= Passage =
---
[Insight-users] Fast Marching Filter produces blank output

Dan Mueller dan.muel at gmail.com
Thu Sep 27 15:32:51 EDT 2007


Hi Charlotte,

On 28/09/2007, Charlotte Curtis <curtisc at uoguelph.ca> wrote:
> I'm trying to implement the basic pipeline for the Fast Marching Filter (as
> described in the ITK software guide) in MeVisLab, since it's the only
> program I can find that doesn't hate my graphics card.

I am confused. Are you using ITK directly, ITK filters through
MeVisLab, or are you simply using MeVisLab to look at the result? If
ITK directly, can you post your code?

>  I am basically just copying the sample application (FastMarchingLevelSet),
> which crashes every time I try to run it, so I'm not sure what output I should expect.

The Fast Marching algorithm outputs what is termed an 'arrival
function'. This function indicates at what time the expanding front
will cross the pixel (initial front = 0.0).

> I have no problem with the gradient filter or the sigmoid filter - they produce
> output comparable to the software guide, but when I run the fast marching
> filter, I get a blank image with all voxels set to 1.70141e+38.  This
> happens with all the different parameters I have tried.  Some general info:
>
> - Image is CT of carpal bones, downsampled to 71 x 86 x 48 with cortical
> bone at around 200 HU +
> - I tried stopping values ranging from 0 to 1000

The stopping value should be greater than 0.0. It is a mechanism to
stop the algorithm before all the pixels in the image have been
processed. If you do not set this parameter a large value is used by
default (which typically results in the whole image being processed).
---
= Complete the following =
A. List every filter that the Fast Marching message names.
B. Please carry the Fast Marching message forward from its final sentence.

[Stored data entries]
---
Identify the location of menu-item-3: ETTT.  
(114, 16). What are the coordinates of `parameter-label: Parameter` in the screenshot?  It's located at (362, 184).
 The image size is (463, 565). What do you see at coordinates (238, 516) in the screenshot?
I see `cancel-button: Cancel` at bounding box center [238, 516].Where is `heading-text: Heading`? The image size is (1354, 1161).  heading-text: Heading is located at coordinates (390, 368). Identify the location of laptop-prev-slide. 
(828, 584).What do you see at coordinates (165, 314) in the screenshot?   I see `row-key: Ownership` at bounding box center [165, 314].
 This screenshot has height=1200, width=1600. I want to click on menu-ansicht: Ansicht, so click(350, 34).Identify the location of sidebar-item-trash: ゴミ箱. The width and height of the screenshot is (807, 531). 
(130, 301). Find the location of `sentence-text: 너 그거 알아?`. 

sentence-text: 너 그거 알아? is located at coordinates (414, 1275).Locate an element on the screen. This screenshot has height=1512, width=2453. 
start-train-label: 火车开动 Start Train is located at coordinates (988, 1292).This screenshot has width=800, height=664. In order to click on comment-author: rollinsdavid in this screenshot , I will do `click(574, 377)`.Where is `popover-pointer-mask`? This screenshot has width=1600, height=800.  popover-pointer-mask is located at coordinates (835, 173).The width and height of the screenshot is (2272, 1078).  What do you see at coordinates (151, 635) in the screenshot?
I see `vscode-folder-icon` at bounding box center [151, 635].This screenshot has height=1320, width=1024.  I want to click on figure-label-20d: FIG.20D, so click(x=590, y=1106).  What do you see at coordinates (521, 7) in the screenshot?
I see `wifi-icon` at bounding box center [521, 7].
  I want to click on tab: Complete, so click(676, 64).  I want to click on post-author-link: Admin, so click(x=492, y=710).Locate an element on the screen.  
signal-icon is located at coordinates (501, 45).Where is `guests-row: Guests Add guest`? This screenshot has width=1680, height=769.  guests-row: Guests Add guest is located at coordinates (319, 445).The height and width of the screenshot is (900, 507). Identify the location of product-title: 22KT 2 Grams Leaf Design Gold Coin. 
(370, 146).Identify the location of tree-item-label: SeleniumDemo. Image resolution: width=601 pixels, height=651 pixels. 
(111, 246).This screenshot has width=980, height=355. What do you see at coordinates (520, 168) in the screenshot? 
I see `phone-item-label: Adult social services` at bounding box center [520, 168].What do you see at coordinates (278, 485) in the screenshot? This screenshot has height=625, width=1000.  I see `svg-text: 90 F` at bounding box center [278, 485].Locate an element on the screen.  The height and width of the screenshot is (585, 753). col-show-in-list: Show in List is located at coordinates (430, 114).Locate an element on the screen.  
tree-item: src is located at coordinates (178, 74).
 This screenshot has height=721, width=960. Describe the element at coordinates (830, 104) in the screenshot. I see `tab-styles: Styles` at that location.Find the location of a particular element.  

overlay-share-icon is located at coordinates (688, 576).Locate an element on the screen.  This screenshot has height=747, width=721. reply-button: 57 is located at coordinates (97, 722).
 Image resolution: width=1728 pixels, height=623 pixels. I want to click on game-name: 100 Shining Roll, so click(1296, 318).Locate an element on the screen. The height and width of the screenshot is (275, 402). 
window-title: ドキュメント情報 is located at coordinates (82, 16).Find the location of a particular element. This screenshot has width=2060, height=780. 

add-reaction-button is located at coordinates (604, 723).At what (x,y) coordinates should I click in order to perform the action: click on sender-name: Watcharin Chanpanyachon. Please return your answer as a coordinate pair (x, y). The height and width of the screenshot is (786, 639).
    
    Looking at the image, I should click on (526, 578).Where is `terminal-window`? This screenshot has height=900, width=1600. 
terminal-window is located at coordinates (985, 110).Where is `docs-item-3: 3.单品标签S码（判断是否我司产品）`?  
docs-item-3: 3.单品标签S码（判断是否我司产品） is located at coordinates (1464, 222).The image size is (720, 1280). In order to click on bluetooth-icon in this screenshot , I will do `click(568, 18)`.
---
= Your responses =
A. gradient filter, sigmoid filter, Fast Marching Filter

B.
> - I don't really know what the Normalization Factor and Speed Constants are,
> but I've also tried them in the 0 to 1000 range

The NormalizationFactor parameter is used to support integer speed
functions -- the integer speed function is divided by this value to
convert each pixel to a real. If using a real speed function, you do
not need to set this parameter (it defaults to 1.0). It sounds like
you are computing a real speed function, in which case it should be in
the range [0.0,1.0] (0.0 in areas you want to the front to move
slowly, 1.0 in areas you want the front to move quickly).

SpeedConstant is used if you do not provided a speed function. The
parameter basically allows you to compute a Euclidean distance map
from the initial front.

> I tried to attach a screenshot, but it was too big for the listserv.  Any
> help would be appreciated, thanks

Can you post your input image and speed image to a web server
somewhere? They would be very helpful trying to diagnose the problem.